EXERCISE DESCRIPTION: Can you rewrite these lines with each "Where should I click to:" changed to "Where do I click to:" and everything else kept the same?

AVAILABLE RECORDS:
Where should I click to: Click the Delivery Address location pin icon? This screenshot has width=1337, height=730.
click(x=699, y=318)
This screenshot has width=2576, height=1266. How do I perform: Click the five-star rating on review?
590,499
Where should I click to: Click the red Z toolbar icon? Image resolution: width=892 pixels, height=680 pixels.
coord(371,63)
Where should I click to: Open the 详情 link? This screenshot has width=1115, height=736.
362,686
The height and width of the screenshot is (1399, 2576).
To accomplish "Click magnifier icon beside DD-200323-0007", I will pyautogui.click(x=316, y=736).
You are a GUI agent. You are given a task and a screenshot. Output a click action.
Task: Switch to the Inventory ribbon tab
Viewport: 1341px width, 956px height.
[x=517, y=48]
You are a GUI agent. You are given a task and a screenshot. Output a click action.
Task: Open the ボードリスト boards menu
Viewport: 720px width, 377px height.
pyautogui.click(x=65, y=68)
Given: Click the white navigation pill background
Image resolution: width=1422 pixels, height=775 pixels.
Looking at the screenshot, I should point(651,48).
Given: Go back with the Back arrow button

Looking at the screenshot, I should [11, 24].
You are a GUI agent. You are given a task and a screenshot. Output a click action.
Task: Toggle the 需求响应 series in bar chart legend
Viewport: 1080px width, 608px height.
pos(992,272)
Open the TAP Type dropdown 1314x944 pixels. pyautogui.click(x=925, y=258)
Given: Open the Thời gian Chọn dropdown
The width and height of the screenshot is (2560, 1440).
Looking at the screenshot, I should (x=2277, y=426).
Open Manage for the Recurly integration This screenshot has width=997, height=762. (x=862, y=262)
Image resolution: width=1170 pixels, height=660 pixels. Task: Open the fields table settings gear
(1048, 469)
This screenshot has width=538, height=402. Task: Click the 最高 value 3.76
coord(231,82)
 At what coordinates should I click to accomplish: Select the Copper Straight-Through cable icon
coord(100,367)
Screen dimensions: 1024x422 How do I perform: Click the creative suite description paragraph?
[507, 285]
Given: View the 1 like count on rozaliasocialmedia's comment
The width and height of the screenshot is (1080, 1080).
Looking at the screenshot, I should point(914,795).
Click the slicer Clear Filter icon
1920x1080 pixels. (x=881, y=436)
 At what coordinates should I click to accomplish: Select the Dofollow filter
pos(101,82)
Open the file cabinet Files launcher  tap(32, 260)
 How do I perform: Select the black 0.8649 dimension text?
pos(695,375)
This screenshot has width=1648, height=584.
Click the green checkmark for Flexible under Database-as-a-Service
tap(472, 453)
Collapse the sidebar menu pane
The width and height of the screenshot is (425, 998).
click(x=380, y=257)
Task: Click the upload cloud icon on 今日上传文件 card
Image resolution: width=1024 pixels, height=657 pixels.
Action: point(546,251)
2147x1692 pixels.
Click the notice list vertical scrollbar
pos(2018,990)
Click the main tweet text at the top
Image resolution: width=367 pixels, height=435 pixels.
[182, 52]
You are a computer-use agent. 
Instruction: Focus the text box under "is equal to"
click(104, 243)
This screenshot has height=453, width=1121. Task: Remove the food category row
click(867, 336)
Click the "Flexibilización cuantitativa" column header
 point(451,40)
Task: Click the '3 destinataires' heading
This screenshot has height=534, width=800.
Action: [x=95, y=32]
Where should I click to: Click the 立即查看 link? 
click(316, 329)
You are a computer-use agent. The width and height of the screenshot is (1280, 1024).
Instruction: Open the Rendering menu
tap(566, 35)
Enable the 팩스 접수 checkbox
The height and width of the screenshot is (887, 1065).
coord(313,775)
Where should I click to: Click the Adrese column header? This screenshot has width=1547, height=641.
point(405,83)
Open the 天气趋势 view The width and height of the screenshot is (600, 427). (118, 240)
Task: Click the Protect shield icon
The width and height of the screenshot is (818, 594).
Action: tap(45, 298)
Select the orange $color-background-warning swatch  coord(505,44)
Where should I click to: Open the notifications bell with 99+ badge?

PROBLEM SOLUTION:
Where do I click to: Click the Delivery Address location pin icon? This screenshot has width=1337, height=730.
click(x=699, y=318)
This screenshot has width=2576, height=1266. How do I perform: Click the five-star rating on review?
590,499
Where do I click to: Click the red Z toolbar icon? Image resolution: width=892 pixels, height=680 pixels.
coord(371,63)
Where do I click to: Open the 详情 link? This screenshot has width=1115, height=736.
362,686
The height and width of the screenshot is (1399, 2576).
To accomplish "Click magnifier icon beside DD-200323-0007", I will pyautogui.click(x=316, y=736).
You are a GUI agent. You are given a task and a screenshot. Output a click action.
Task: Switch to the Inventory ribbon tab
Viewport: 1341px width, 956px height.
[x=517, y=48]
You are a GUI agent. You are given a task and a screenshot. Output a click action.
Task: Open the ボードリスト boards menu
Viewport: 720px width, 377px height.
pyautogui.click(x=65, y=68)
Given: Click the white navigation pill background
Image resolution: width=1422 pixels, height=775 pixels.
Looking at the screenshot, I should point(651,48).
Given: Go back with the Back arrow button

Looking at the screenshot, I should [11, 24].
You are a GUI agent. You are given a task and a screenshot. Output a click action.
Task: Toggle the 需求响应 series in bar chart legend
Viewport: 1080px width, 608px height.
pos(992,272)
Open the TAP Type dropdown 1314x944 pixels. pyautogui.click(x=925, y=258)
Given: Open the Thời gian Chọn dropdown
The width and height of the screenshot is (2560, 1440).
Looking at the screenshot, I should (x=2277, y=426).
Open Manage for the Recurly integration This screenshot has width=997, height=762. (x=862, y=262)
Image resolution: width=1170 pixels, height=660 pixels. Task: Open the fields table settings gear
(1048, 469)
This screenshot has width=538, height=402. Task: Click the 最高 value 3.76
coord(231,82)
 At what coordinates should I click to accomplish: Select the Copper Straight-Through cable icon
coord(100,367)
Screen dimensions: 1024x422 How do I perform: Click the creative suite description paragraph?
[507, 285]
Given: View the 1 like count on rozaliasocialmedia's comment
The width and height of the screenshot is (1080, 1080).
Looking at the screenshot, I should point(914,795).
Click the slicer Clear Filter icon
1920x1080 pixels. (x=881, y=436)
 At what coordinates should I click to accomplish: Select the Dofollow filter
pos(101,82)
Open the file cabinet Files launcher  tap(32, 260)
 How do I perform: Select the black 0.8649 dimension text?
pos(695,375)
This screenshot has width=1648, height=584.
Click the green checkmark for Flexible under Database-as-a-Service
tap(472, 453)
Collapse the sidebar menu pane
The width and height of the screenshot is (425, 998).
click(x=380, y=257)
Task: Click the upload cloud icon on 今日上传文件 card
Image resolution: width=1024 pixels, height=657 pixels.
Action: point(546,251)
2147x1692 pixels.
Click the notice list vertical scrollbar
pos(2018,990)
Click the main tweet text at the top
Image resolution: width=367 pixels, height=435 pixels.
[182, 52]
You are a computer-use agent. 
Instruction: Focus the text box under "is equal to"
click(104, 243)
This screenshot has height=453, width=1121. Task: Remove the food category row
click(867, 336)
Click the "Flexibilización cuantitativa" column header
 point(451,40)
Task: Click the '3 destinataires' heading
This screenshot has height=534, width=800.
Action: [x=95, y=32]
Where do I click to: Click the 立即查看 link? 
click(316, 329)
You are a computer-use agent. The width and height of the screenshot is (1280, 1024).
Instruction: Open the Rendering menu
tap(566, 35)
Enable the 팩스 접수 checkbox
The height and width of the screenshot is (887, 1065).
coord(313,775)
Where do I click to: Click the Adrese column header? This screenshot has width=1547, height=641.
point(405,83)
Open the 天气趋势 view The width and height of the screenshot is (600, 427). (118, 240)
Task: Click the Protect shield icon
The width and height of the screenshot is (818, 594).
Action: tap(45, 298)
Select the orange $color-background-warning swatch  coord(505,44)
Where do I click to: Open the notifications bell with 99+ badge?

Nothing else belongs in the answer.